Performance Management is about polling data, aggregating it, running thresholds on it and reporting of performance parameters. In this article, I will concentrate on the polling and data retention side of it.
Performance managers deal with lots of data from several resources. This mass amount of data directly impacts the disk space requirements. Since the disk space is not limitless, we should play with some parameters to limit it based on the customer’s requirements.
One of the most important parameters that need to be asked to the customer is the retention period of the data. This depicts the time the system should wait before it purges the data.
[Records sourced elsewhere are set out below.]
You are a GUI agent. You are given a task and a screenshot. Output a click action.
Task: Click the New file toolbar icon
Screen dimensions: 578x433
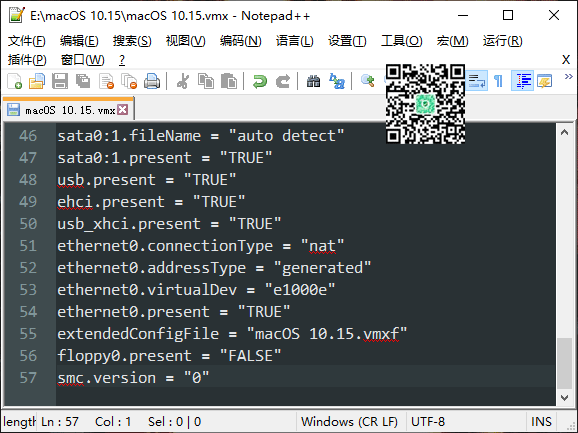(14, 81)
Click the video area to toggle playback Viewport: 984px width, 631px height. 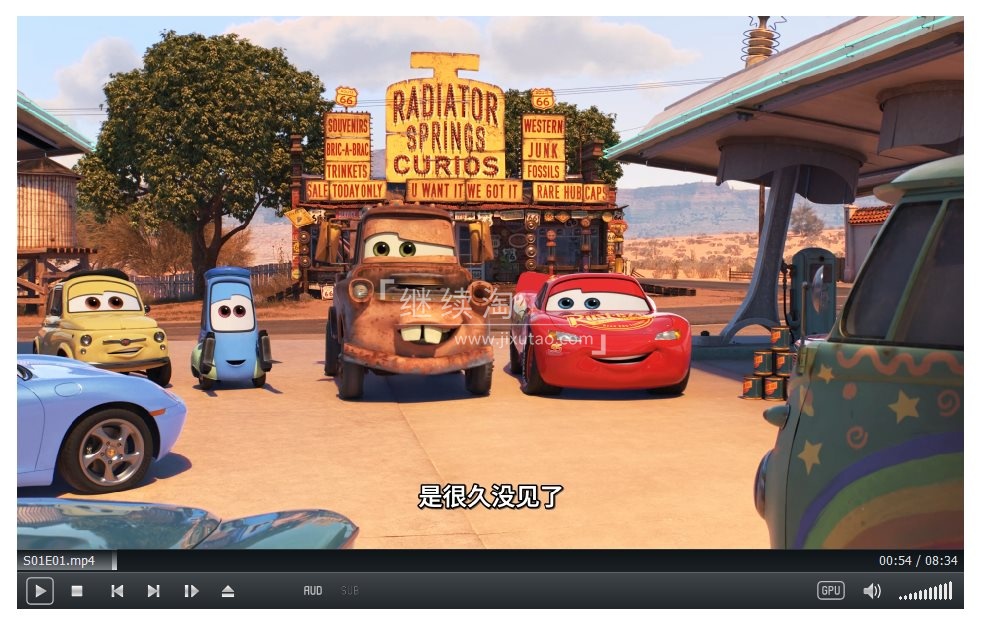point(490,283)
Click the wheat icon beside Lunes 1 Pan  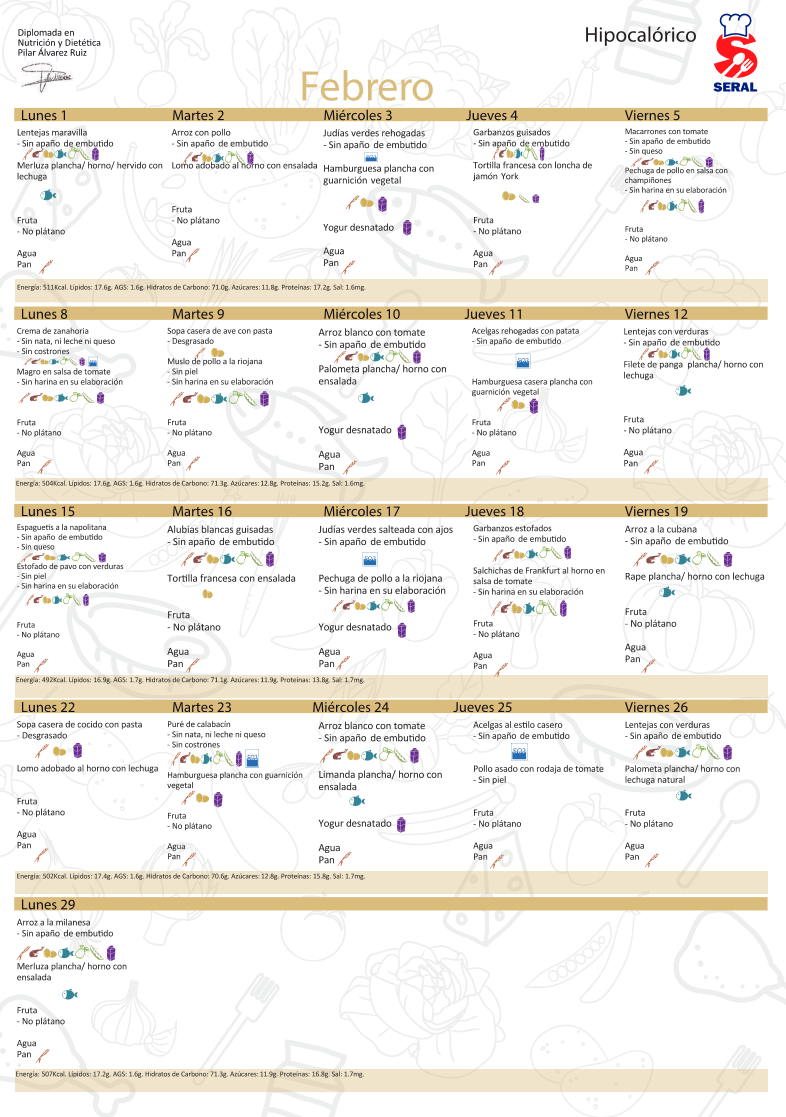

I used several different retention periods in the projects I have involved. This parameter highly depends on the customer requirements. Some customers may want to see the daily KPIs for a year, while others may require a month.
The second important parameter is the polling period. We always tend to set lower polling periods. However, setting low level polling periods may lead to problems. Here are some examples:
Suppose you are polling (via SNMP GET) from a device interface to get the Inbound Octets KPI. The SNMP object you are polling is a 32-bit counter. In order to get the octets passed, you should subtract previous polling’s counter value from the current one. This is ok. The problem arises when you “wait” too much. If your polling period is 15 minutes for example and this is a highly utilized interface, after it reaches the counter value of 2^32, it resets itself. Even, in some cases, it resets itself multiple times within these 15 minutes. The result is: wrong, misleading information on the reports. To cope with this situation there are some formulas I have been using. But solving this via formulas is not to best way as they are not very reliable at all times. The best way to deal with this particular case is to use 64 bit interfaces (if available in the MIB) or reduce the polling period.
Another example would be from the SQM domain. Suppose you are polling each 5 minutes and forward the KPIs to an SQM system. The SQM system collects those data and run some thresholds on them to do the service impact analysis. In your first poll, your SQM found that the data received violates the threshold limits. The system then marks the status of the service to down and started calculating the downtime. In order for the system to detect the next service status, it should wait for min. 5 minutes. This condition causes the service downtimes to appear as multiples of 5’s in the reports. 5, 10, 15… minutes. If you commit on the %99, 9999 availability to a customer, this granularity is simply not enough. What you should do? Reduce the polling period again.
Reducing the polling period is not very straightforward. When you reduce the polling period, you should ensure that all the pollings and their processing should be finished within that period. Suppose you have a poller which polls 1000 resources each 1 minute. If we assume that each polling takes 2 seconds (including processing delays, propagation delays etc.) this makes 2000 seconds. In 1 minute, we have 3600 seconds so no problem in here. But this is the sunny day scenario. What happens if 10% of my resources cannot respond in 2 seconds or they are not available at all? Obviously there’s a risk to consume the 3600 seconds before finishing the polling. What we can do? Well if we cannot increase the polling period, we can increase the poller count. Instead of using 1 poller, we can use 5 pollers and poll in parallel. Additional pollers bring additional license costs and introduce additional machines to the infrastructure.
Polling periods and retention periods heavily impact the disk size requirements for the performance management solutions. They should be studied carefully before the roll out of any PM implementation.